(Stored data entries)

============================================================

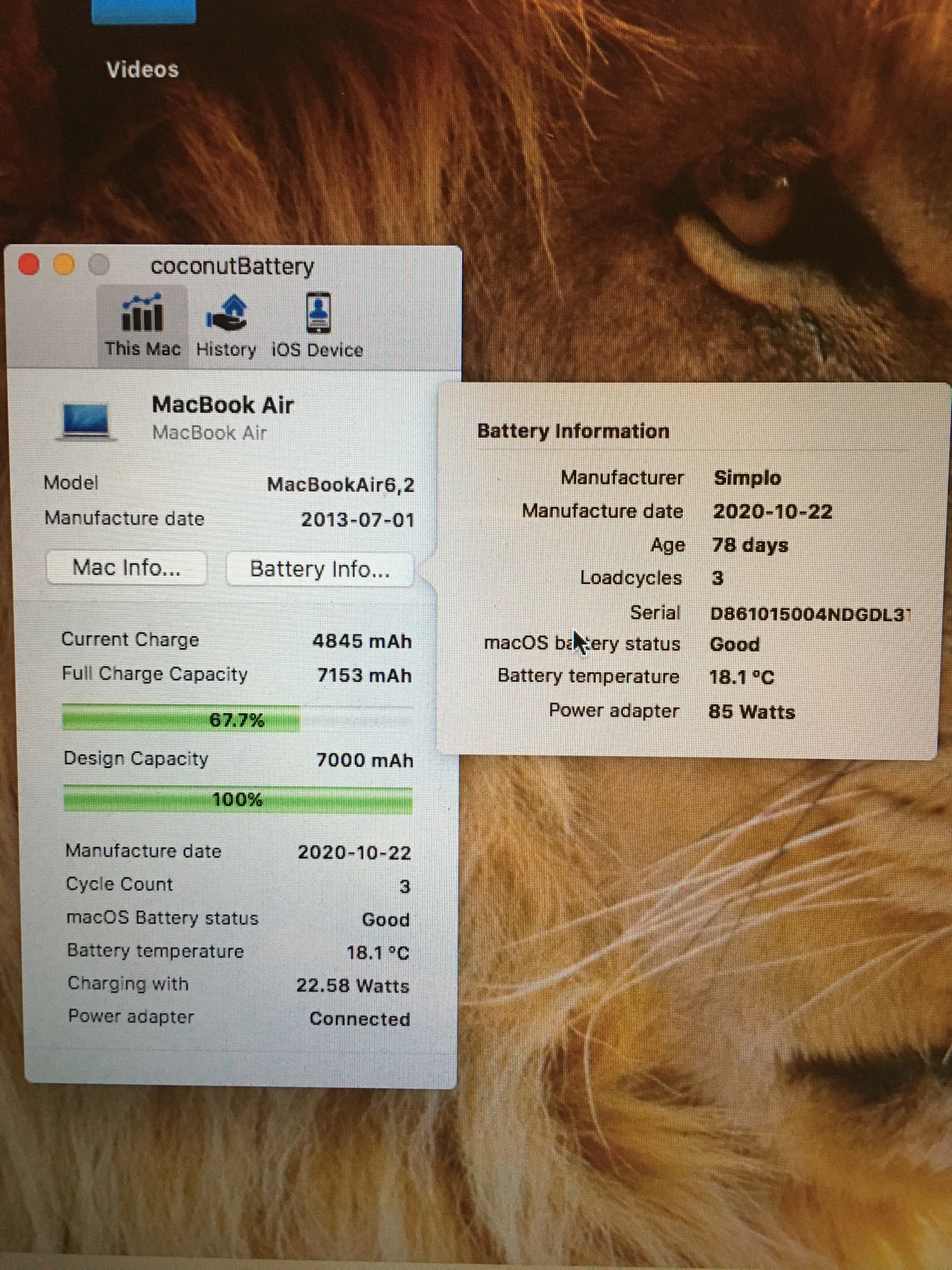This screenshot has height=1270, width=952.
Task: Open the Mac Info... button
Action: tap(126, 568)
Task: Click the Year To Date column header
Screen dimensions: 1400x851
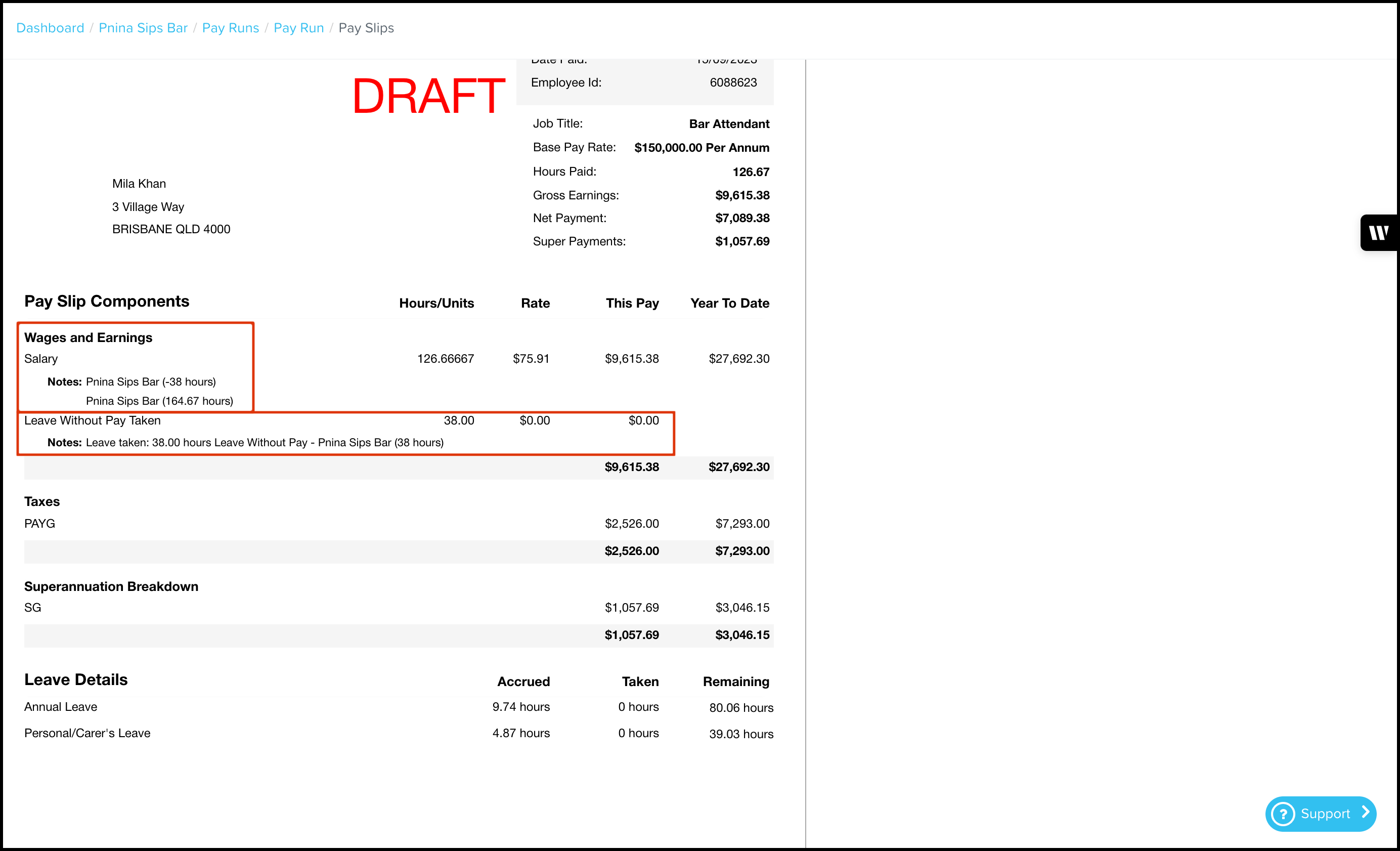Action: pyautogui.click(x=729, y=303)
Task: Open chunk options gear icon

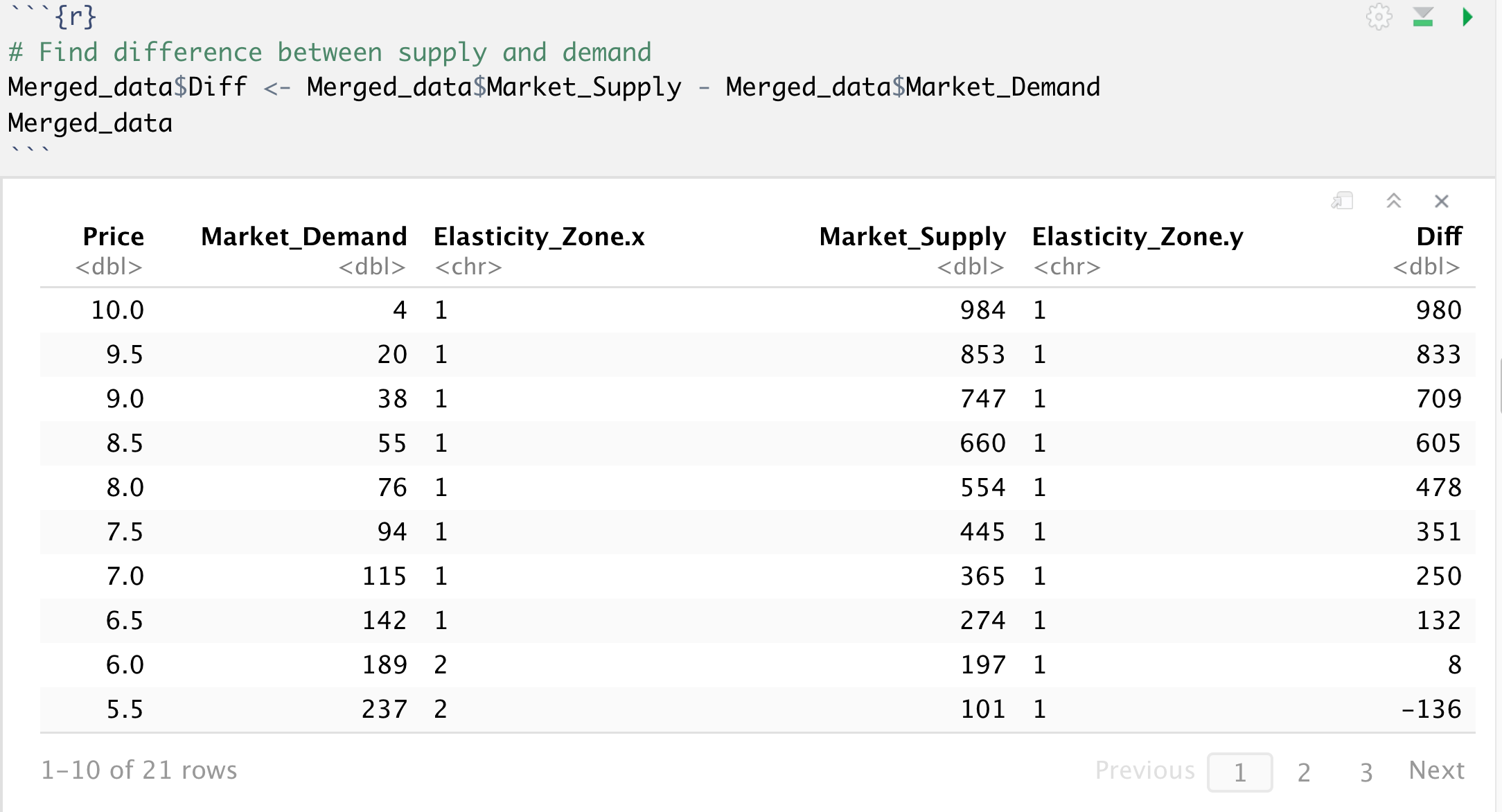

============================================================

:: What you need to do ::
With all pictures omitted, return exactly the lines from the one containing "Task: Click the Year To Date column header" through the end of the entries above.

:: Reply ::
Task: Click the Year To Date column header
Screen dimensions: 1400x851
Action: pyautogui.click(x=729, y=303)
Task: Open chunk options gear icon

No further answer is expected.